DATASET RECORDS:
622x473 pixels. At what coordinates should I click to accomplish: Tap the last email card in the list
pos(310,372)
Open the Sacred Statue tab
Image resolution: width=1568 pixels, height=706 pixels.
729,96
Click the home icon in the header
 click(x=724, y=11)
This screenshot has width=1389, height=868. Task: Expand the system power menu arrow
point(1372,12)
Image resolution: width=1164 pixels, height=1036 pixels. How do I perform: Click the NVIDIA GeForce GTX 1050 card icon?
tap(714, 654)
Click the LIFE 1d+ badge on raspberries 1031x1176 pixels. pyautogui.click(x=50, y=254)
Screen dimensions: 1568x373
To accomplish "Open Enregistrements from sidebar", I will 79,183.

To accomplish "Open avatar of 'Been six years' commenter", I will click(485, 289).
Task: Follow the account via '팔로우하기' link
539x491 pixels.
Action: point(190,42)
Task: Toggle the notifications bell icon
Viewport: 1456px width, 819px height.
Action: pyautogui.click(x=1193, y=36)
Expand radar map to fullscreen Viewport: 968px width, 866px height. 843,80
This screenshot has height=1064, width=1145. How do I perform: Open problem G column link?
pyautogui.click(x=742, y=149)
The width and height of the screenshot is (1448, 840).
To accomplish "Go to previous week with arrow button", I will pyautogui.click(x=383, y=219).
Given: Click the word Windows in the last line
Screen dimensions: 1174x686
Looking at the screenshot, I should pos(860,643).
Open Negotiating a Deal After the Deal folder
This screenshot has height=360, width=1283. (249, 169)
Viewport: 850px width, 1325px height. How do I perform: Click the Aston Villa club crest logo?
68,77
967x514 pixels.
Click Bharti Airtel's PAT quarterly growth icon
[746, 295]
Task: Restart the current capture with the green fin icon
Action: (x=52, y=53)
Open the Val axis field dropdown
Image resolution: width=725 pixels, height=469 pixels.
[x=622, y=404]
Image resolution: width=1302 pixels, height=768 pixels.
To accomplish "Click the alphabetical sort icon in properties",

WHAT THIS TASK INVOLVES:
Rewrite the lines from the one containing "Task: Follow the account via '팔로우하기' link" through the last line, changing "Viewport" to "Display" and leaving everything else the same.

TASK SOLUTION:
Task: Follow the account via '팔로우하기' link
539x491 pixels.
Action: point(190,42)
Task: Toggle the notifications bell icon
Display: 1456px width, 819px height.
Action: pyautogui.click(x=1193, y=36)
Expand radar map to fullscreen Display: 968px width, 866px height. 843,80
This screenshot has height=1064, width=1145. How do I perform: Open problem G column link?
pyautogui.click(x=742, y=149)
The width and height of the screenshot is (1448, 840).
To accomplish "Go to previous week with arrow button", I will pyautogui.click(x=383, y=219).
Given: Click the word Windows in the last line
Screen dimensions: 1174x686
Looking at the screenshot, I should pos(860,643).
Open Negotiating a Deal After the Deal folder
This screenshot has height=360, width=1283. (249, 169)
Display: 850px width, 1325px height. How do I perform: Click the Aston Villa club crest logo?
68,77
967x514 pixels.
Click Bharti Airtel's PAT quarterly growth icon
[746, 295]
Task: Restart the current capture with the green fin icon
Action: (x=52, y=53)
Open the Val axis field dropdown
Image resolution: width=725 pixels, height=469 pixels.
[x=622, y=404]
Image resolution: width=1302 pixels, height=768 pixels.
To accomplish "Click the alphabetical sort icon in properties",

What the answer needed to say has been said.